As we left Arklow this morning we crossed over Ireland’s longest stone bridge with its 19 arches.






We also stopped to have a look at St Micheal’s.





Lovely baptismal font and chapel.

We decided to go back inland to Enniscorthy which had a turbulent past. In 1798 on nearby Vinegar Hill there was a fierce battle between the Wexford pikemen and the British forces. The outcome was that the rebels lost but with great casualties on both sides. We learnt about the history of the time and enjoyed the 360° views of Wexford County. 

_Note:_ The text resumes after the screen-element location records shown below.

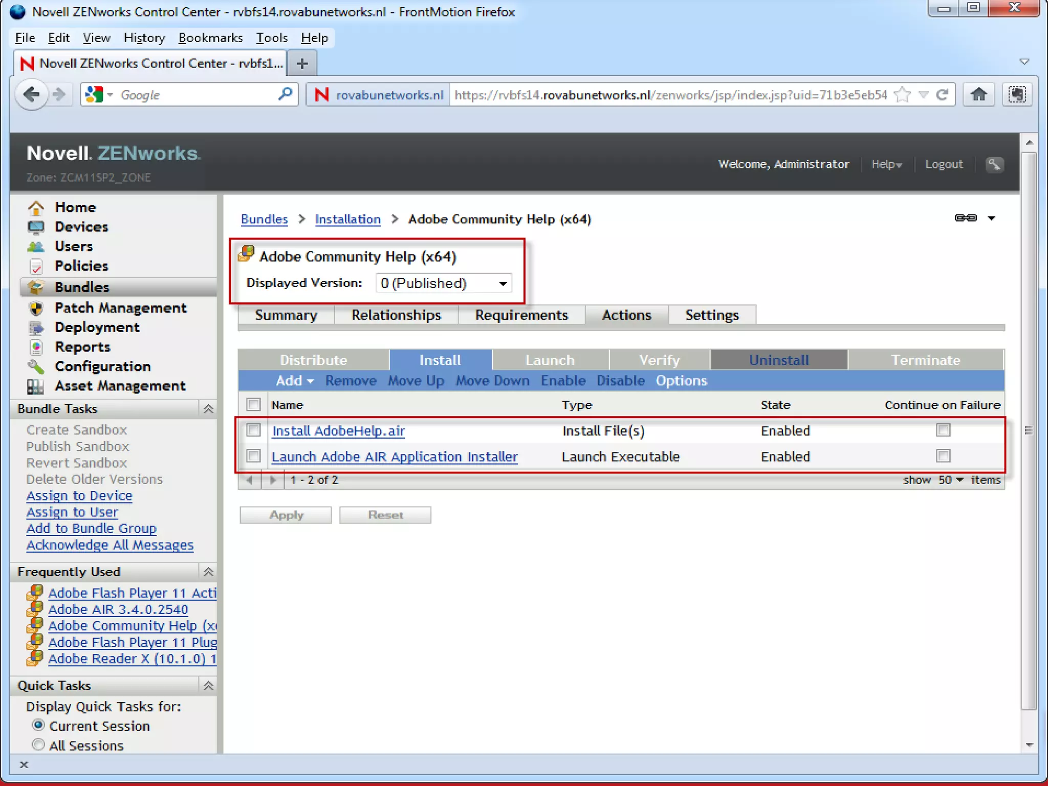This screenshot has width=1048, height=786.
Task: Click the Home icon in navigation sidebar
Action: coord(36,207)
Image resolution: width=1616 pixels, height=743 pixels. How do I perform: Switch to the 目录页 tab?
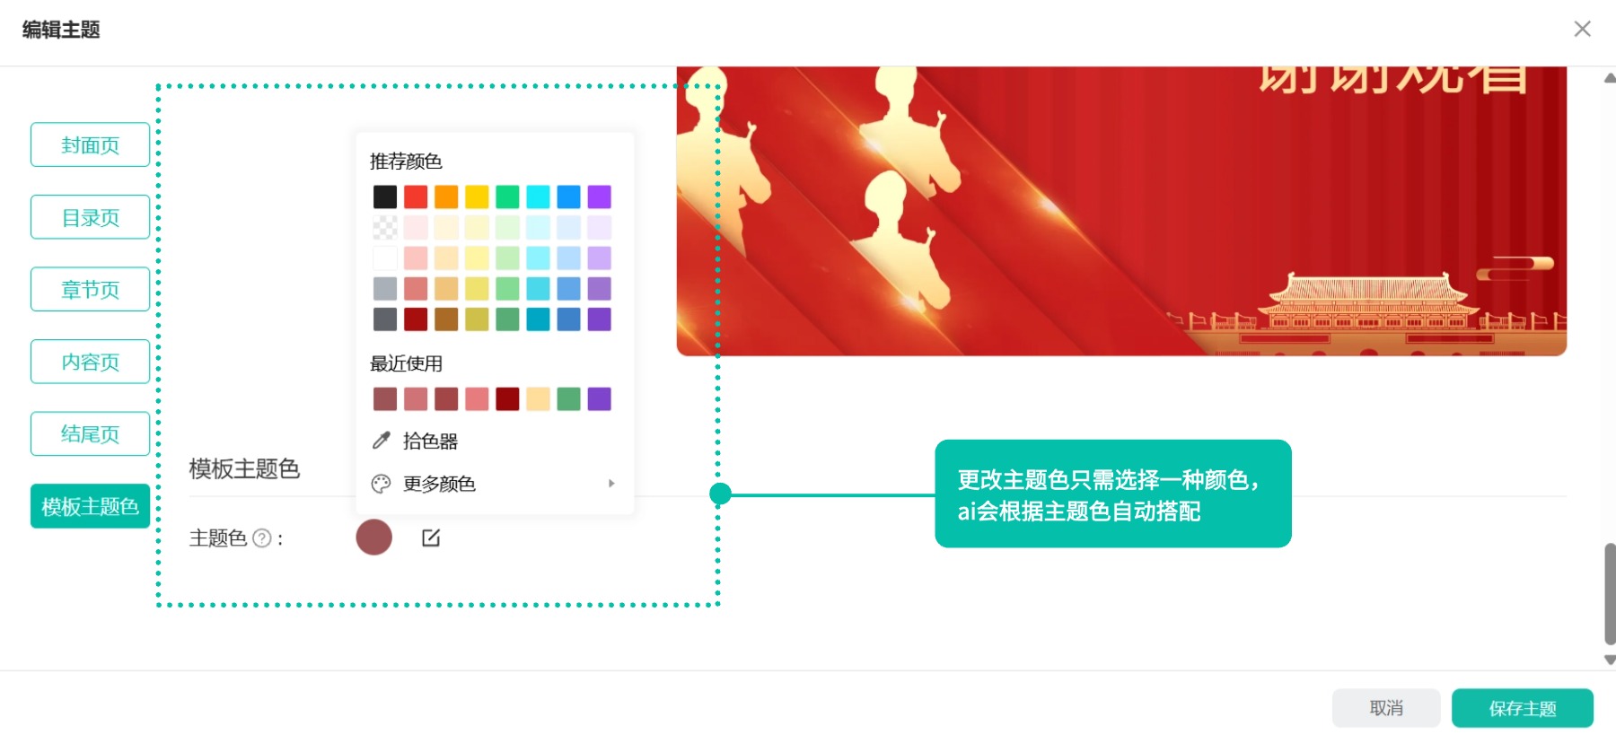pyautogui.click(x=90, y=217)
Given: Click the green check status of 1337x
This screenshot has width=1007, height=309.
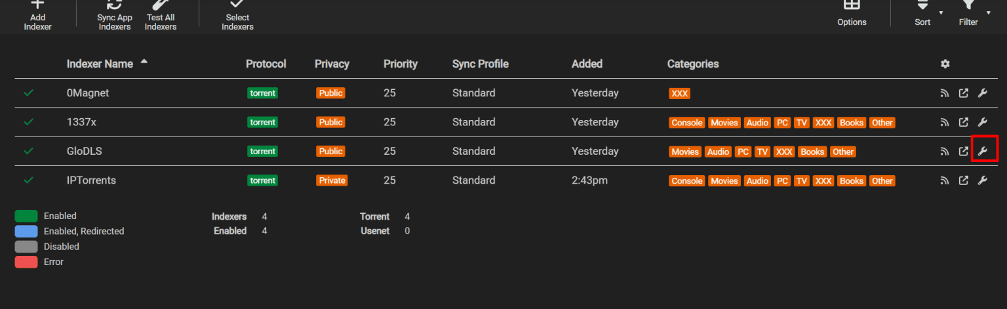Looking at the screenshot, I should 28,122.
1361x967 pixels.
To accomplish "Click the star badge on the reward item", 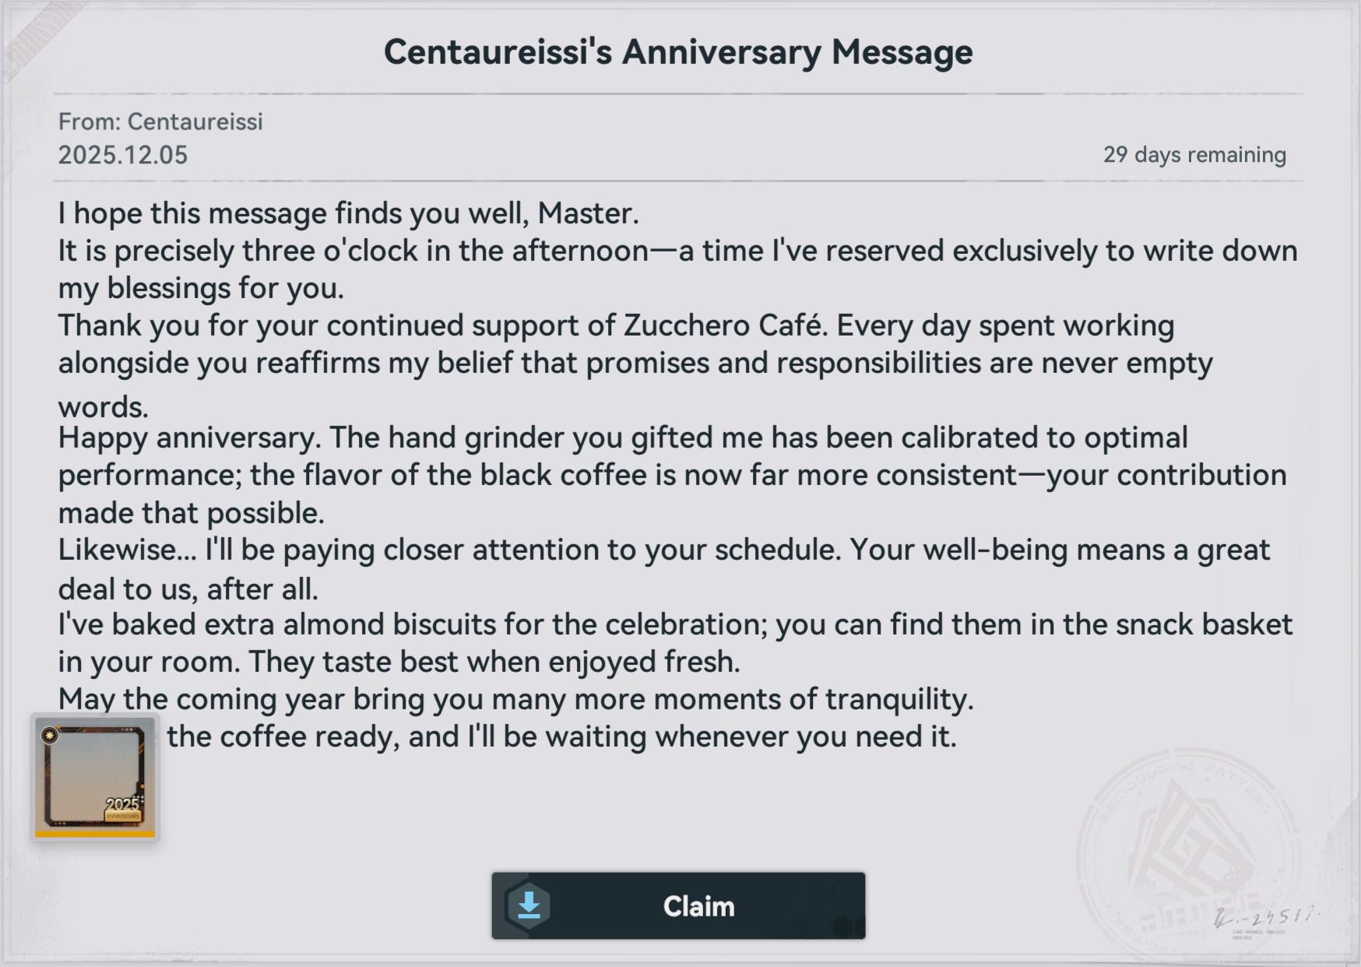I will coord(50,735).
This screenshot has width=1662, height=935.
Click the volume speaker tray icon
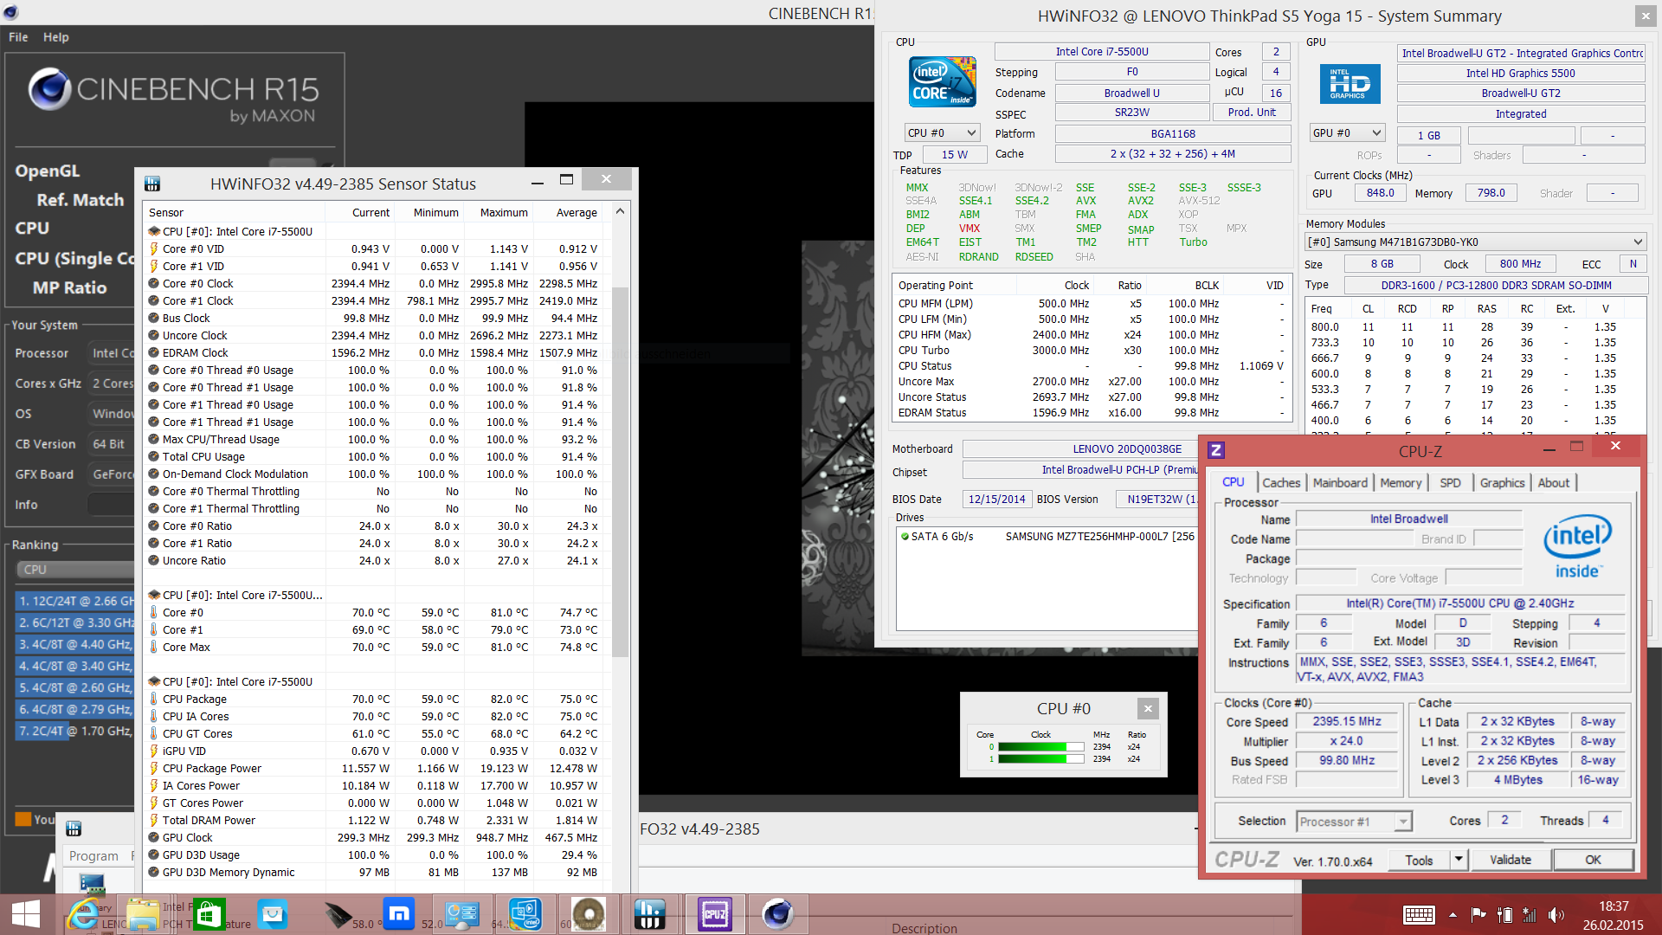coord(1556,915)
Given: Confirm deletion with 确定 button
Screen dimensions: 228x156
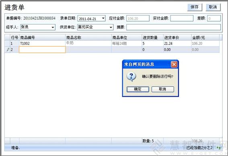Looking at the screenshot, I should 138,89.
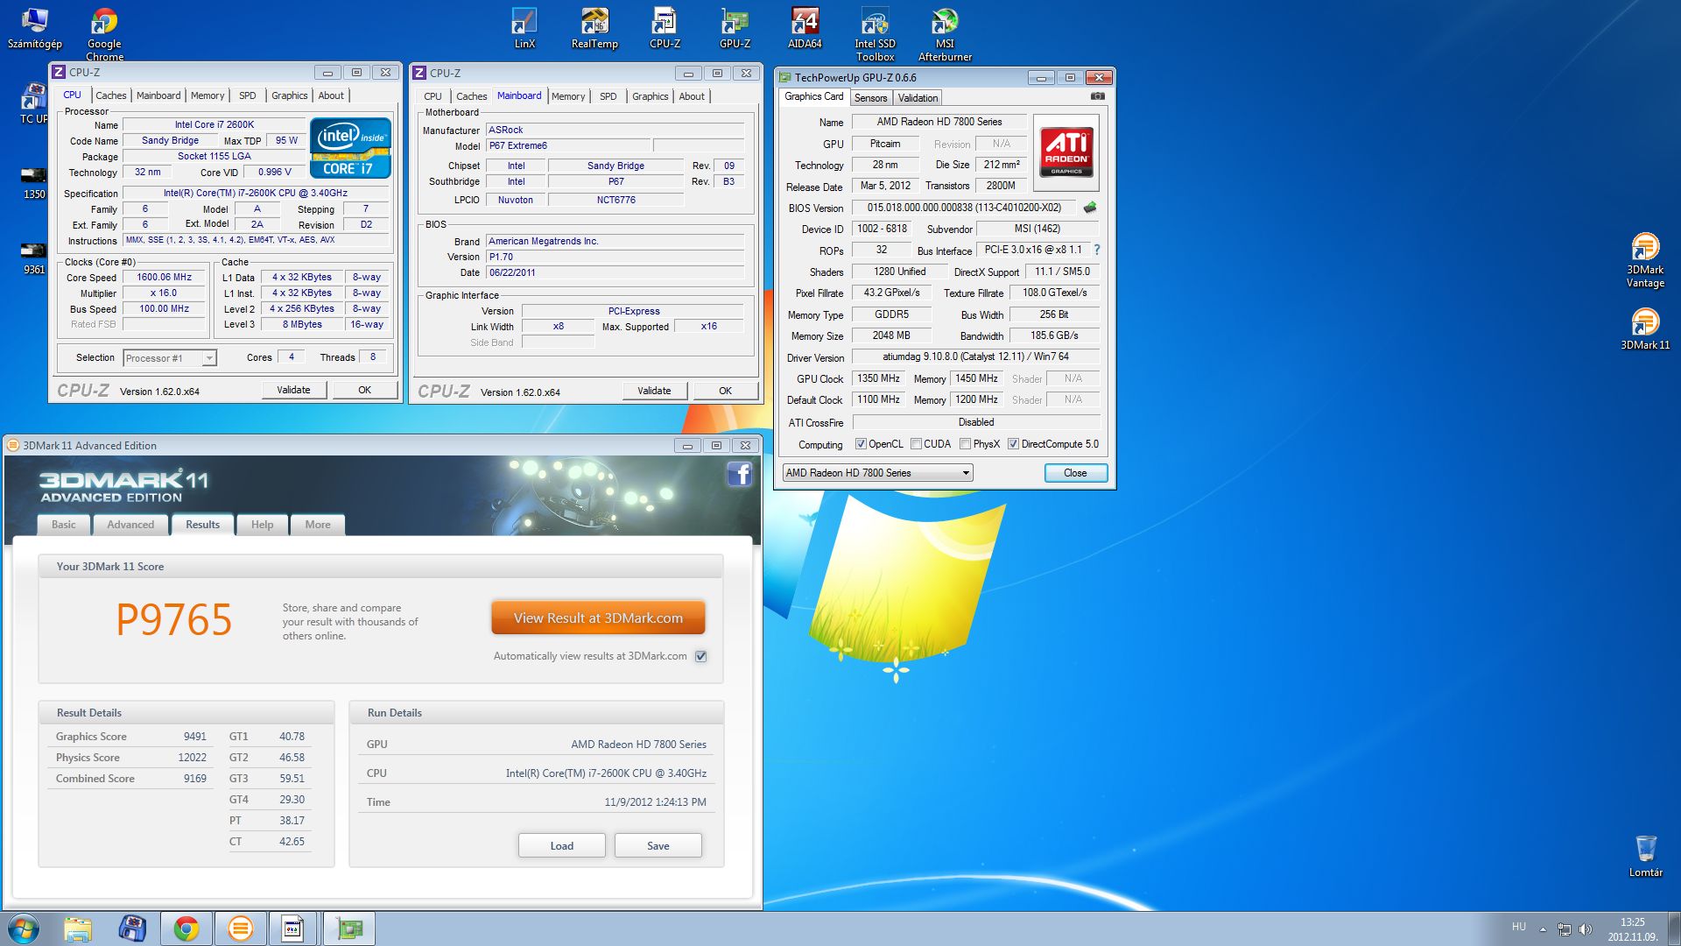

We then returned to the coast and walked around Wexford for a couple of hours. The Vikings settled here and it became a thriving port, which continued through to Norman times. The Normans were responsible for the walls built around the town and the Abbey.



 In 1960 they took the roof off the Abbey so they did not have to pay any taxes as it could then classified as a ruin. What a pity.



 A small square near the market hall was named Bull Ring because the Normans used it for bull baiting twice a year. Later in 1649, Cromwell’s men massacred some towns people here. Not a great history for this square. 







Guinness is still popular but there is a rival in this town....



We finished off by walking along the Quay, that unfortunately during Victorian era silted up, so that only smaller boats that farm mussels operate from here now. 





We were pleasantly surprised with Kilmore Quay, with its lovely thatched cottages, small marina and memorial on the foreshore. 











Unfortunately there was no place to stay overnight so we continued on to Hook Lighthouse. 



800 years ago a lighthouse was commissioned here and so it is said to be the oldest intact operational lighthouse in the world. We strolled around the grounds and the outbuildings and learnt about the lighthouse and the surrounding area. 







We then faced Bluey into the wind and watched the waves batter the rocks and the sun set into the Irish Sea.